In 2014 a significant hail storm came through my town. Immediately after the storm, roofers started swarming the area like flies. It seemed like every day, there was another roofer beating on the door trying to “inspect” my roof or leaving a card on the doorstep. My roof wasn’t leaking and looked OK to me, but I did wonder if my roof was damaged. So, since USAA has never let me down as my insurance company, I decided to give them a call.
After a quick inspection by an an USAA approved adjuster and one of the USAA approved roofers, they gave me the news. My entire roof needed to be replaced. They also went on to explain that my fence was damaged, all of my gutters and downspouts were damaged, and a few miscellaneous items were damaged as well. The damage was over $35,000 dollars. Yikes! That’s a lot of money. I had insurance for this, so I only had to pay my deductible. My deductible was approximately $10,000. It was based on a percentage of my home value. Ouch! But, there was no getting out of it. So, I wrote a $10,000 check. My roof was replaced, my fence was power washed and stained, and a few items in the yard were damaged and replaced. My insurance worked as planned.

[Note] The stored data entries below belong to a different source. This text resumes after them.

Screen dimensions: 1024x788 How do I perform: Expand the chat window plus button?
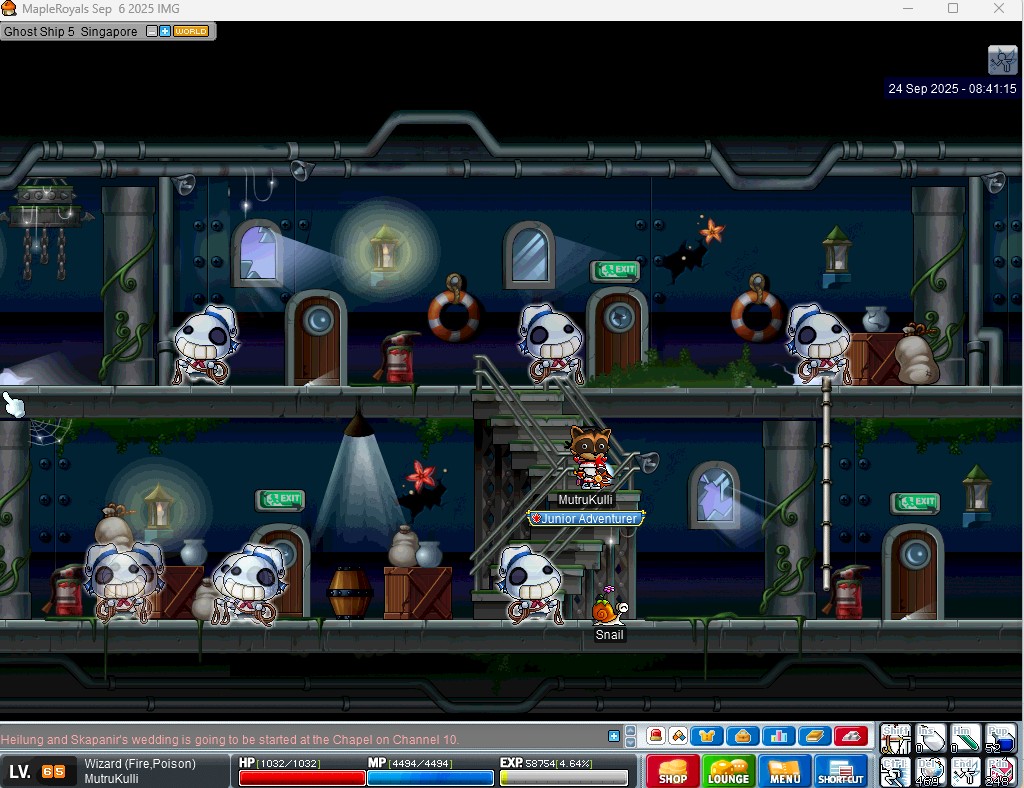[614, 736]
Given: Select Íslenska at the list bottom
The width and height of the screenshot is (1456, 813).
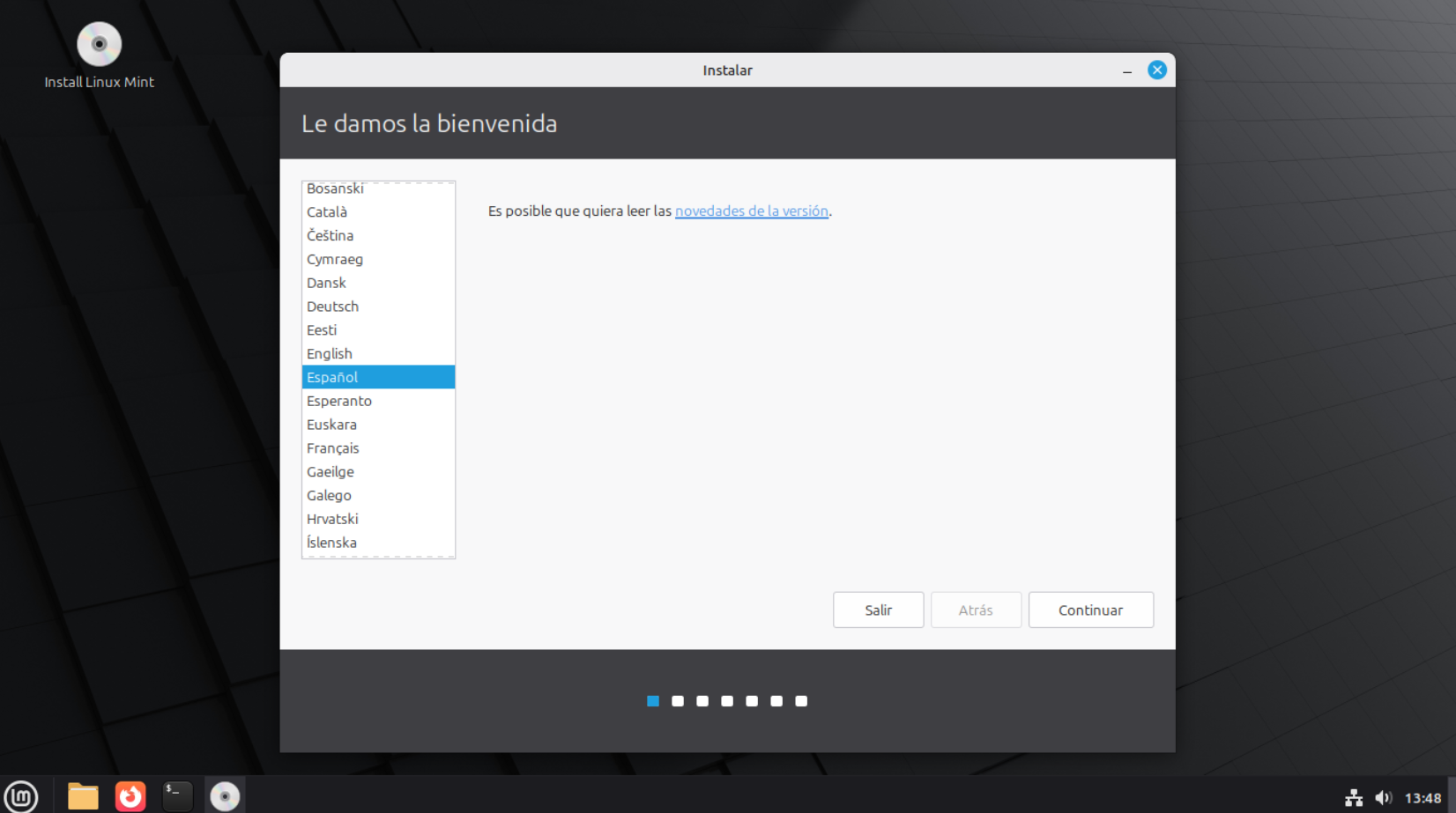Looking at the screenshot, I should 332,543.
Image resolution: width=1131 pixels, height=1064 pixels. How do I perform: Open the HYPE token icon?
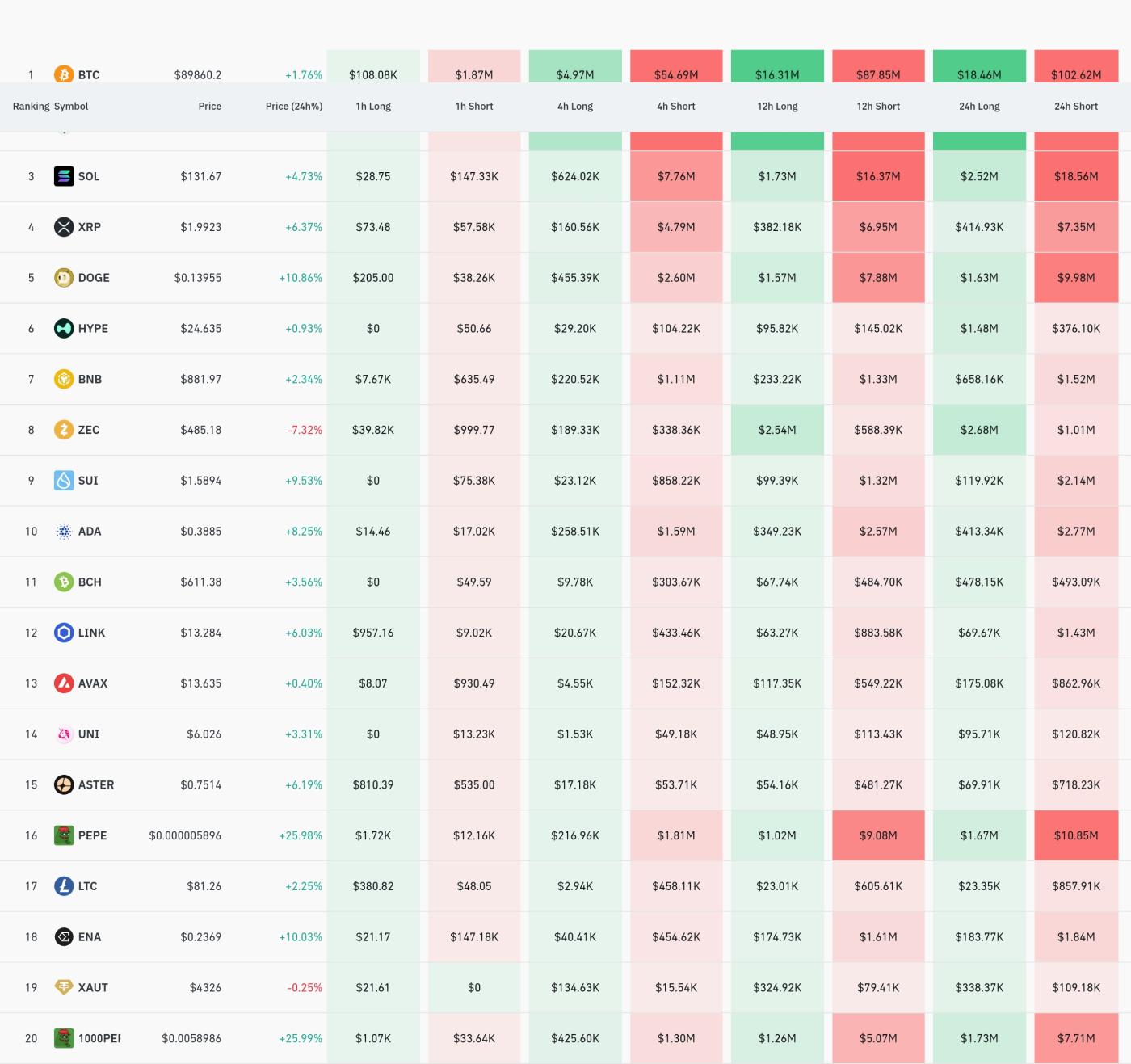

But dang. Writing a $10,000 check will get your attention. So, I evaluated my insurance. I’ve always been a firm believer that insurance is to cover catastrophic events to protect you from massive financial problems. I knew that a higher deductible means a lower insurance premium. So I chose a high deductible insurance policy. Did my insurance do that? Yep. I had the money in my emergency account. But that didn’t totally satisfy me.
Writing a $10,000 check really got my attention. Could I potentially do it better? Was I being efficient? So, again I called USAA. After talking to them and going through many quotes, I found out that there’s a sweet spot in the insurance world for homeowner’s insurance. The fine man on the other end of the phone explained it to me simply. At about the $5,000 deductible, the insurance company figures that you are the type of person who will only file an insurance claim for catastrophic type incidents. If your insurance deductible is less than that, they expect you to be one of those type people who will be filing multiple claims for every little thing that happens. If you are the latter, your premiums will be significantly more.
With this new knowledge, I reduced my deductible from approximately $10,000 to $5,000. This difference was so small, I don’t even remember the exact amount. It was something like $50 per year! If I would have gone much below that $5,000 deductible the price started increasing very quickly. I mean like multiple hundreds of dollars per year for like a $5,500 deductible! So, it is worth your time to spend with your insurer to ensure you are getting the best value for the insurance you need.
So, while my insurance and emergency fund were sufficient in my circumstance in 2014, it wasn’t efficient. By evaluating my insurance needs and comparing them to the insurance premiums, I was able to reduce my deductible significantly without increasing my insurance premiums significantly. Now my safety net is in place AND more efficient.
Now, fast forward to April 9, 2018. Yep, you guessed it. Another hail storm rolled though my town. So, here I sit typing this shortly after I wrote a check for my much lower deductible of $5,000. The change to the deductible was insignificant, but saved me $5,000!
Having an emergency fund is great. It will become a bedrock for smoothing the rough patches along your financial journey. But don’t neglect to ensure you are optimizing your emergency fund in conjunction with your insurance! By optimizing these two aspects of your finances, you can be assured that your safety net will carry you through any storm that comes your way! Emergencies don’t have to be a catastrophe. Emergencies should only be an inconvenience. I kinda think of optimizing as making the holes smaller in the net smaller. The smaller the holes, the less will slip through the net. Kinda like little Skylar and her baby doll below. They are kicking back in the safety of a net with small holes that keep them safe and secure.
How safe and tight is your safety net?